Description of the number of buildings surveyed in this study according to four attributes: period of construction, number of floors, material type and roof shape

  • 448 built before 1837, composed mainly of unreinforced masonry buildings in adobe and rubble stone,

  • 744 from 1837 to 1920, corresponding to unreinforced masonry and RC buildings;

  • 819 between 1921 and 1962, corresponding to the generalization of reinforced concrete in buildings but without application of any seismic code measures;

  • 119 from 1963 to 1981;

  • 38 between 1982 and 2003;

  • 84 after 2003.

Most of the constructions of the last three periods are RC buildings. The two first periods correspond to the Ottoman and French epochs, representing approximately 50% of buildings surveyed herein. Almost all buildings (94%) were erected before publication of the first Algerian seismic code in 1981 (RPA81 1981), therefore considered as non-engineered buildings, 2% were designed between 1981 and publication of the latest version of the Algerian seismic code of 2003 (RPA03 2003), considered as buildings with moderate seismic design according to Risk-UE (moderate code), and only 4% of construction were built after 2003, considered as high seismic design (high-code) buildings. Moreover, the study contains about 120 high-rise buildings, which represent only 5% of the building stock, 845 (38%) and 1287 (57%) buildings being classified as low-rise and mid-rise, respectively.
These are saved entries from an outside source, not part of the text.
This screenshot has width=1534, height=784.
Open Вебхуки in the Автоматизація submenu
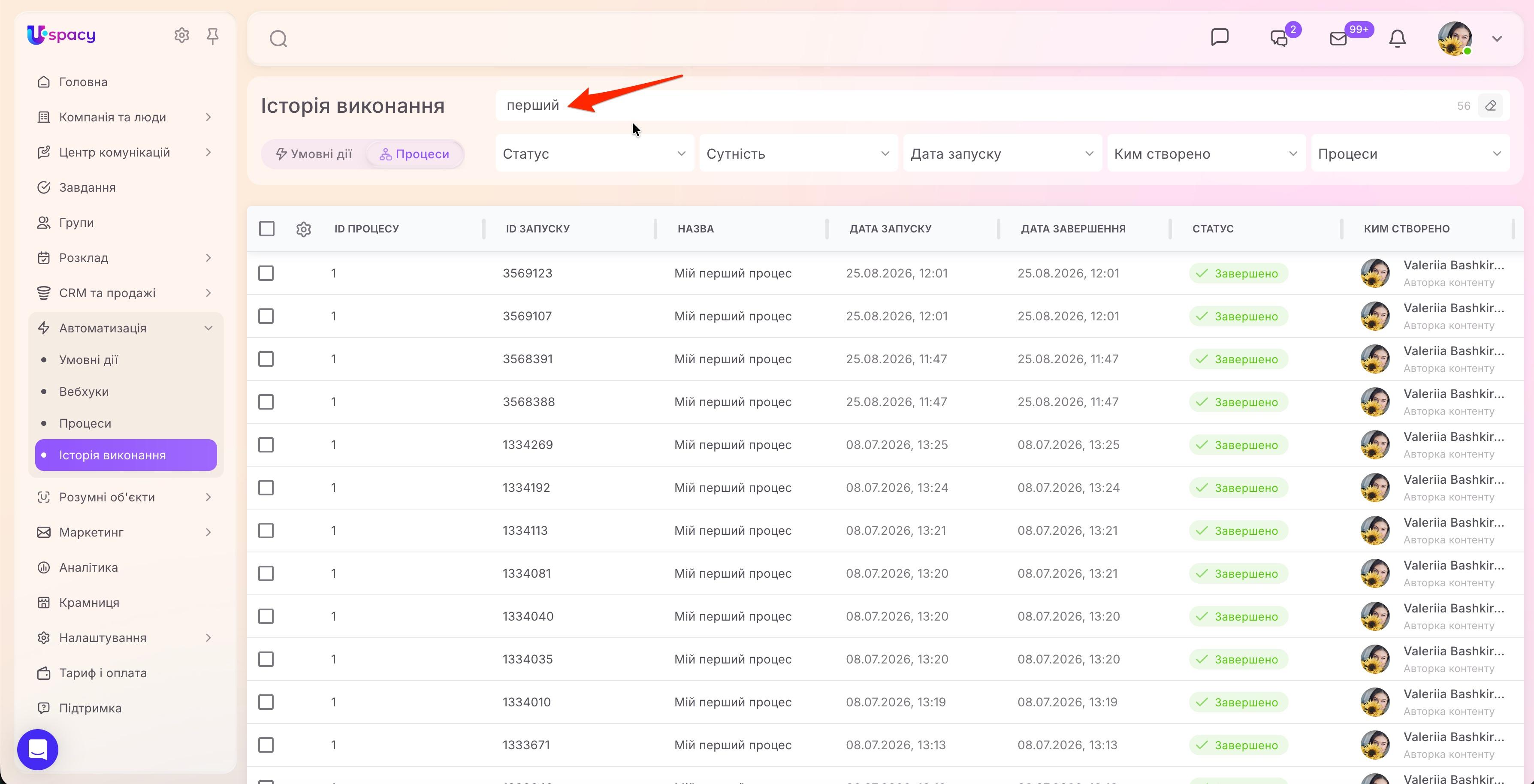click(84, 392)
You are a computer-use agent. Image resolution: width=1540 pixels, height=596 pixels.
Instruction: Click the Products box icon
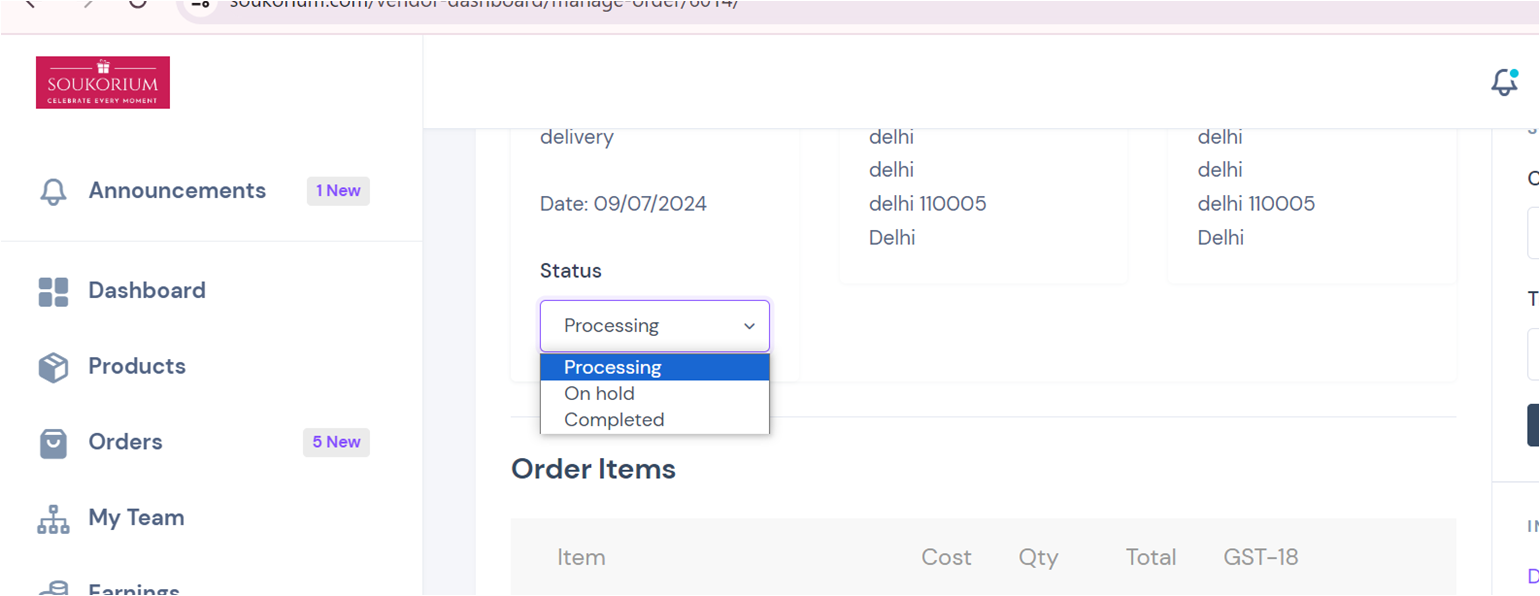pyautogui.click(x=53, y=367)
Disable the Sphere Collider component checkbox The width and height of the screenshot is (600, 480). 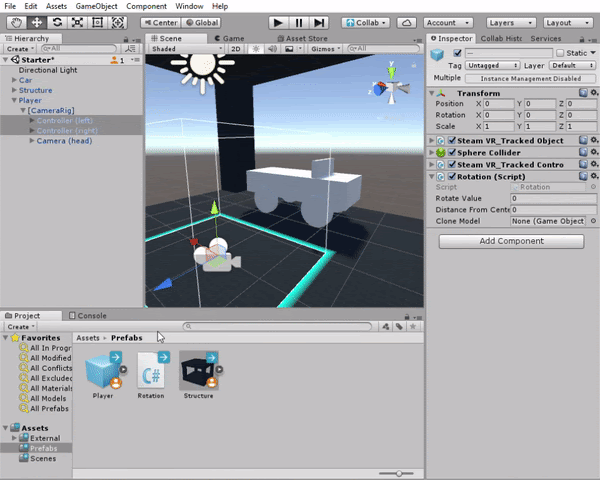(x=452, y=153)
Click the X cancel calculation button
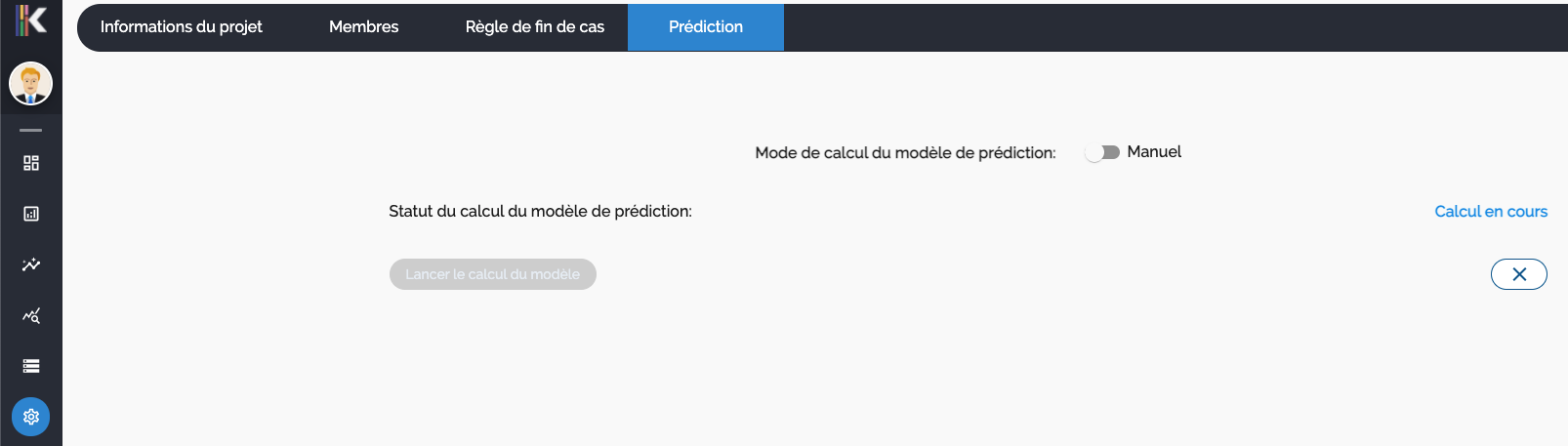The width and height of the screenshot is (1568, 446). click(1518, 274)
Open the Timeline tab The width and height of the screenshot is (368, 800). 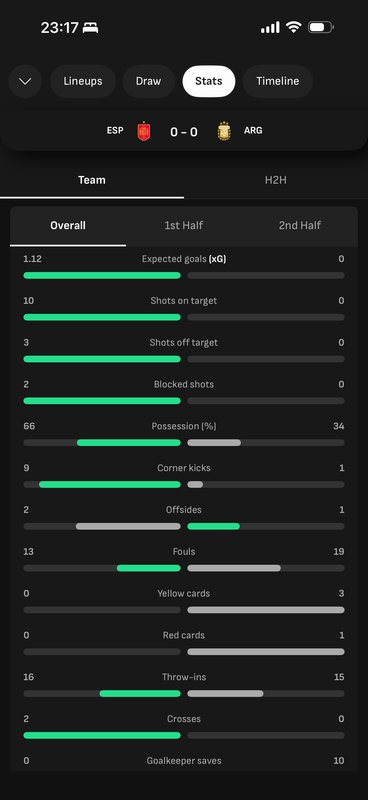coord(278,81)
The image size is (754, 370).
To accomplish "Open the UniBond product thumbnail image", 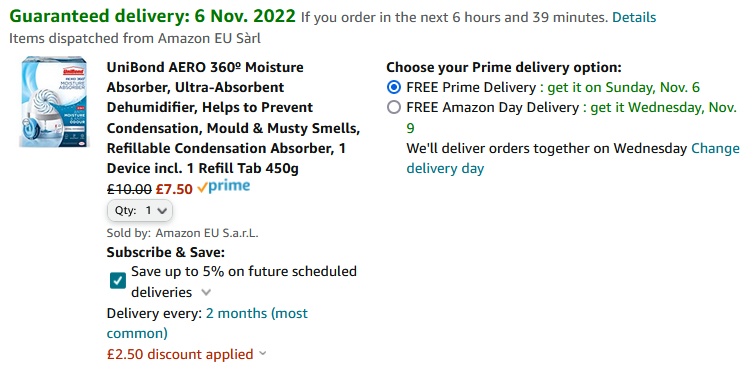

Table 3 shows the distribution of buildings classified according to the Risk-UE typology (Milutinovic and Trendafiloski 2003). Solid stone, class M1.3 (called Ashlar), and adobe, class M2, are the most representative typologies in the building stock surveyed. Compared with the EMS98 typology, the vulnerability classes range from A (most vulnerable) to F (least vulnerable), with 99% of unreinforced masonry buildings in classes A and B, 75% of RC buildings in class C and the remaining 25% being divided among classes D and E. The vulnerability reflects the low seismic design of the existing RC and unreinforced masonry buildings, built before the issue of the first Algerian seismic code.

Table 3 Distribution of surveyed buildings by Risk-UE typology

3 Methods

The flowchart of the methods followed in this study is shown Fig. 3, each branch being explained in this section.

Fig. 3
figure 3

Flowchart of the methods followed in this study

3.1 Brief description of Risk-UE level 1

In the first step, the seismic vulnerability assessment of zones 1–3 was computed using the Risk-UE method, considered as the reference assessment method in this study. Risk-UE vulnerability assessment method was developed for the eponymous European project considering seven major European cities (Spence and Brun 2006). At first time, the method consists classifying each building into the typology defined by the materials and/or structural systems. Basic vulnerability indexes are attributed to each typology class (Milutinovic and Trendafiloski 2003) corresponding to the median value IV* and to the lower IV and upper IV+ bounds of the possible values of the vulnerability index. Modifier factors are then applied to IV*, to take into account height, irregularities, position, etc. The final vulnerability index, independent of the hazard, is the sum of IV* and the weighted values of the modifier factors as follows:

$${\text{IV}} = {\text{IV}}^{*} + \Delta V_{\text{M}} + \Delta V_{\text{R}}$$
(1)

where ∆V M represents the seismic behavior modifiers and ∆V R is a regional vulnerability factor (considered equal to 0). Once vulnerability has been assessed, the average damage grade µ D is given by the following equation:

$$\mu_{\text{D}} = 2.5\left[ {1 + \tanh \left( {\frac{{I + 6.25{\text{IV}} - 13.1}}{2.3}} \right)} \right]$$
(2)

where I is the seismic hazard described in terms of EMS98 macro-seismic intensity. µ D varies from 0 (no damage) to 5 (severe damage or destruction) following the six-level damage scale D k given in EMS98, with six grades (k [0, 5]) ranging from no damage (D0) to complete destruction (D5). The binomial distribution proposed in Lagomarsino and Giovinazzi (2006) and adjusted to post-earthquake observation is then used to give damage as the probability P(D k) of reaching each damage grade D k (k [0, 5]) for a given μ D as follows:

$$P\left( {D_{\text{k}} } \right) = \frac{5!}{{k!\left( {5 - k} \right)!}}\left( {\frac{{\mu_{\text{D}} }}{5}} \right)^{k} \left( {1 - \frac{{\mu_{\text{D}} }}{5}} \right)^{5 - k} \quad \left( {!{:}{\text{ factorial operator}}} \right).$$
(3)

The vulnerability curves are then plotted after computing the probability density function P(D k) for each vulnerability class. For each class of vulnerability and each intensity, they represent the probability of exceeding a degree of damage k for a given intensity (Fig. 4).

Fig. 4
figure 4

Probability of exceeding damage P(D k) for each class of vulnerability computed for macro-seismic intensities V–XII (according to Eq. 3 and Lagomarsino and Giovinazzi 2006)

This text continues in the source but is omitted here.